### Selected excerpt
2 Replies Latest reply: Sep 29, 2015 9:26 AM by Digvijay Singh RSS

    duplicate removal

    vir vir

      Hi,

       

      we have some data  like below;

       

       

      ID  Email

      1   abc.email.com

      2   abc.email.com

      3    xyz.email.com

       

       

      data having duplicate emailids, that i want to remove....kindly suggest the possible ways in script.

        • Re: duplicate removal
          Manish Kachhia

          temp:

          Load * Inline

          [

            ID,  Email

            1,   abc.email.com

            2,   abc.email.com

            3,   xyz.email.com

          ];

           

           

          Left Join(temp)

          Load ID, Email, if(Email=Previous(Email),1,0) as Flag Resident temp

          order by ID;

           

           

          NoConcatenate

          Final:

          Load ID, Email Resident temp

          Where Flag = 0;

           

           

          Drop Table temp;

          • Re: duplicate removal
            Digvijay Singh

            table:

            load * inline [

            ID,  Email

            1,   abc.email.com

            2,   abc.email.com

            3 ,   xyz.email.com ];

             

             

            NoConcatenate

            Load min(ID) as ID, Email resident table group by Email;

             

             

            drop table table;

### Given problem
List everyone who posted in the forum thread on duplicate removal above.

### Entries
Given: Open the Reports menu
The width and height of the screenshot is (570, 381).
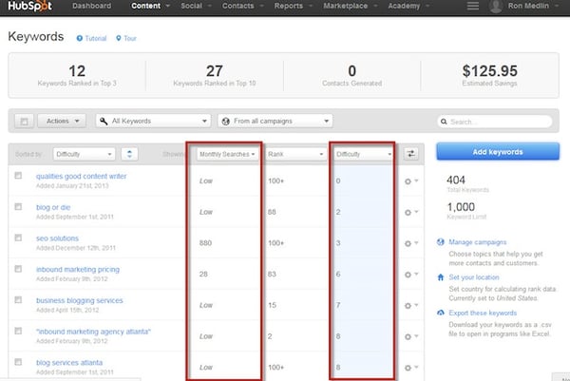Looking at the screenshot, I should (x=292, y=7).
* * *
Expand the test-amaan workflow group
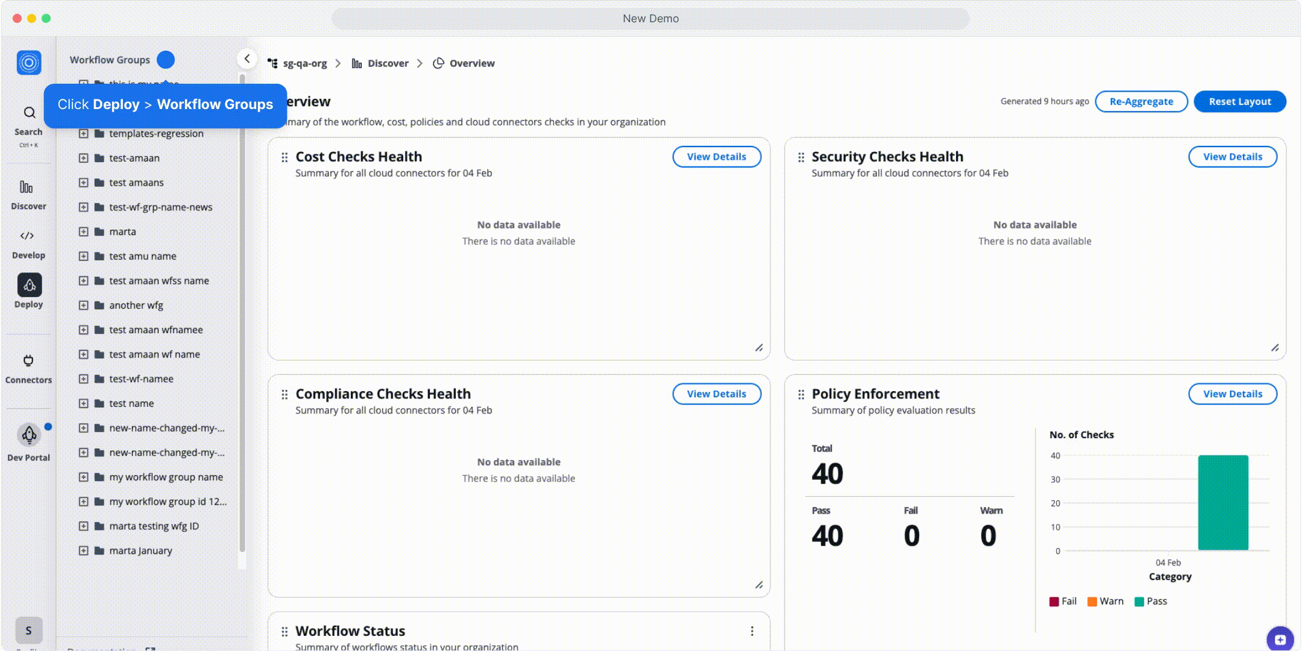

### Expected answer
vir vir, Manish Kachhia, Digvijay Singh